Apart from some wavery flute playing and a couple fleeting ensemble slips, the orchestral playing was beyond reproach with especially stellar contributions from bassoonist Keith Buncke, horn Daniel Gingrich, guest oboist Richard Woodhams (principal of the Philadelphia Orchestra) and the rest of the winds and brass.

Anton Bruckner
Anton Bruckner

The Te Deum is an earlier work, which Bruckner suggested could be played as the finale of his Ninth Symphony should he not live to complete it. That sort of took place Thursday with the choral setting following the symphony after intermission.

Yet the optimistic Te Deum, grandly scored for chorus, vocal quartet and large forces, is a completely different, less complex work, one that stands strongly on its own as a work of confident religious exultation, reflecting the compose’s deep, Roman Catholic faith.

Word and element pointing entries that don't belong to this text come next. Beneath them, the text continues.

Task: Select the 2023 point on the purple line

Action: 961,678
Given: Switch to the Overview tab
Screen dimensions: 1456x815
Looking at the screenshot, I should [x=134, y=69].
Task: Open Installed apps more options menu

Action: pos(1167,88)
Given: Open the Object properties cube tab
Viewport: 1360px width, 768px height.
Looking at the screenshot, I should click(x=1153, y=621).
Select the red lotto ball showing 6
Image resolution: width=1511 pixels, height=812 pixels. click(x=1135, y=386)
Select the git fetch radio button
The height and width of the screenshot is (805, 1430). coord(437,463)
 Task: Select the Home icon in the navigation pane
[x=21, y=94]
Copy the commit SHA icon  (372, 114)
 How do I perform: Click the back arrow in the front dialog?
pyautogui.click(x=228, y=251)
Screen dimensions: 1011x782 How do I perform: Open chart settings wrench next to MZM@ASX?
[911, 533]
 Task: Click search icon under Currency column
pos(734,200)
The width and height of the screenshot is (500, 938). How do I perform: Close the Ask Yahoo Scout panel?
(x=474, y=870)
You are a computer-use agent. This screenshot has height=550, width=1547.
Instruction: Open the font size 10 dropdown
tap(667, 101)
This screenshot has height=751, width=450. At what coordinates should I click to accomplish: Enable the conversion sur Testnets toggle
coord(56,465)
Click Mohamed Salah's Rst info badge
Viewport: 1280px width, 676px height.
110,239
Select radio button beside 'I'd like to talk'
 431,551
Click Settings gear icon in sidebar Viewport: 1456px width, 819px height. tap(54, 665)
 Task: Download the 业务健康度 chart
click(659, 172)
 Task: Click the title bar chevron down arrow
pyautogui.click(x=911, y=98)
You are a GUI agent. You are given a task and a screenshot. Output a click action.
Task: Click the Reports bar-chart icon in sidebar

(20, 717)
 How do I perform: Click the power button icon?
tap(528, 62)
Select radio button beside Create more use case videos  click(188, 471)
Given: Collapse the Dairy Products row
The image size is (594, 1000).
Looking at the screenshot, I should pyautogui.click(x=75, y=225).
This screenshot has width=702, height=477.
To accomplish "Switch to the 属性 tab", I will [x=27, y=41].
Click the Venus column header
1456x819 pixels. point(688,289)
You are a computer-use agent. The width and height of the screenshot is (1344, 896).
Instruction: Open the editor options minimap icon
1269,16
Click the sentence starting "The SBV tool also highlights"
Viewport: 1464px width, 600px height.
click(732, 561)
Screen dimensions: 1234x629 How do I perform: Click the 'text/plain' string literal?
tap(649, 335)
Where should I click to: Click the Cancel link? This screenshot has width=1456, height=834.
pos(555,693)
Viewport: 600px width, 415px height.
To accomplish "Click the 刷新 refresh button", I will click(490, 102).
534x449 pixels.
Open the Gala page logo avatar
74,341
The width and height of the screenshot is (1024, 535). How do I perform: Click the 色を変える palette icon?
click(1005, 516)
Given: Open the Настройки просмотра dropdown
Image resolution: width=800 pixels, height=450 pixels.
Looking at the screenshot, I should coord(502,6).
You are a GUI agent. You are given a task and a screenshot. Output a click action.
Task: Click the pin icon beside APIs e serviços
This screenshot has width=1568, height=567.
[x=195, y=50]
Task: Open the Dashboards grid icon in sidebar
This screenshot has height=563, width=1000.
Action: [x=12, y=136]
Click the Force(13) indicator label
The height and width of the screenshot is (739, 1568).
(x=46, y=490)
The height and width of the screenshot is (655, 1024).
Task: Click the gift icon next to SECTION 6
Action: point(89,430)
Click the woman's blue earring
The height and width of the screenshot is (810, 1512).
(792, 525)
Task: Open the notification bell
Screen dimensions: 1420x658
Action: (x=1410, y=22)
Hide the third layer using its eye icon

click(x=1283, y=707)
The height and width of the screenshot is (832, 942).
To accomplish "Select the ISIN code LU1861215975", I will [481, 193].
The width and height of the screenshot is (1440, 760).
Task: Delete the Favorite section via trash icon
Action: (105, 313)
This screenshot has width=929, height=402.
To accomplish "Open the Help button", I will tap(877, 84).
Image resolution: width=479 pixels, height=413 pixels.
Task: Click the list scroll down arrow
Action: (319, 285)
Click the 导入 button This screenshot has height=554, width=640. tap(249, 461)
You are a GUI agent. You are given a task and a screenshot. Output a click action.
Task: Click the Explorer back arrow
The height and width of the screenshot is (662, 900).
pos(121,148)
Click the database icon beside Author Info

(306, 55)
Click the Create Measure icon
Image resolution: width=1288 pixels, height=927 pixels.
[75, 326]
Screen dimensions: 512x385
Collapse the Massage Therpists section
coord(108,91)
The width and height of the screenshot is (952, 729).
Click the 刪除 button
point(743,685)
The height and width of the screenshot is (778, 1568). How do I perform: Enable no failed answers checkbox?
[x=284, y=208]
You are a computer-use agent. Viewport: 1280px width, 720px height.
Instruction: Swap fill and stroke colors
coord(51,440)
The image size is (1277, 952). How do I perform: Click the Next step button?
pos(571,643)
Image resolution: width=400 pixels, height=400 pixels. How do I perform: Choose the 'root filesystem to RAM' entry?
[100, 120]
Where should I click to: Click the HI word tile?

Erin Wall’s bright, resplendent voice sounded glorious, making one wish Bruckner had given the soprano soloist more to sing. The tenor gets most of the duties here and Steve Davislim assayed the challenging high tessitura with security, displaying a plangent tone and expressive poise. In their less showy assignments, Okka von der Damerau was the capable mezzo-soprano and bass-baritone Eric Owens proved luxury casting, handling his subterranean lines with refined aplomb.

The chorus is the Te Deum’s main protagonist and the gifted men and women of the CSO ensemble were at their finest under Duain Wolfe. The chorus sang with well-blended tone and daunting dramatic power as well as sensitivity to the text.

Muti kept a firm sense of pulse as he guided the varied tempos of the unfolding narrative and built the music inexorably to its soaring final bars. With the heaven-storming CSO chorus, pealing brass and sonorous organ creating a massive wall of sound in Bruckner’s thrilling coda, one could hardly imagine a better way to ring down the curtain on this anniversary season.

The program will be repeated 8 p.m. Saturday and 3 p.m. Sunday. cso.org; 312-294-3000.